====== DOCUMENT TEXT
- Also called a biliary draining tube.
- May be placed in the common bile duct after cholecystectomy or choledochostomy.
- The tube facilitates biliary drainage during healing.
- The surgeon inserts the short end (crossbar) into the common bile duct and draws the long end through an incision in the skin. The tube is then connected to a closed gravity drainage system.
- Post-operatively it remains in place between 7 to 14 days.
- Graduated collection container
- Small plastic bag
- Sterile gloves and clean gloves
- Sterile 4”x4” gauze pads
- Transparent dressings
- Rubber band
- Normal saline solution
- Sterile cleaning solution
- Two sterile basins
- Providone-iodine pads
- Sterile precut drain dressings
- Hyperallergenic paper tape
- Skin protectant
- Montgomery strips
Preparation of equipment
- Assemble the equipment at the bedside
- Open all sterile equipment. Place one sterile 4”x4” gauze pad in each sterile basin
- Using sterile technique, pour 50ml of cleaning solution into one basin and 50 ml of normal saline solution into the other basin.
============
> REQUIREMENT
Can you rewrite the biliary drainage tube text starting at "- The tube facilitates" and ending at "gravity drainage system.", with "surgeon" replaced by "physician"?
====== DATA SEGMENT
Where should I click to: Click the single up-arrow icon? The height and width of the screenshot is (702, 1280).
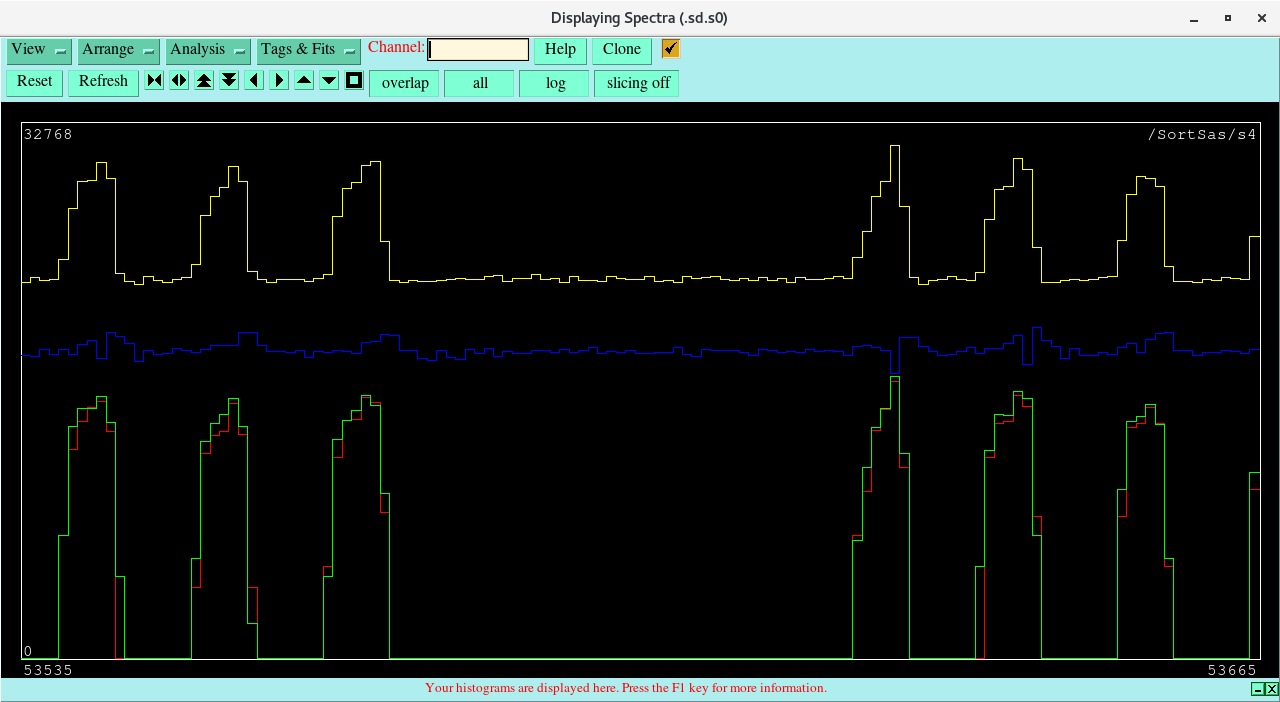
============
> ANSWER BELOW
- The tube facilitates biliary drainage during healing.
- The physician inserts the short end (crossbar) into the common bile duct and draws the long end through an incision in the skin. The tube is then connected to a closed gravity drainage system.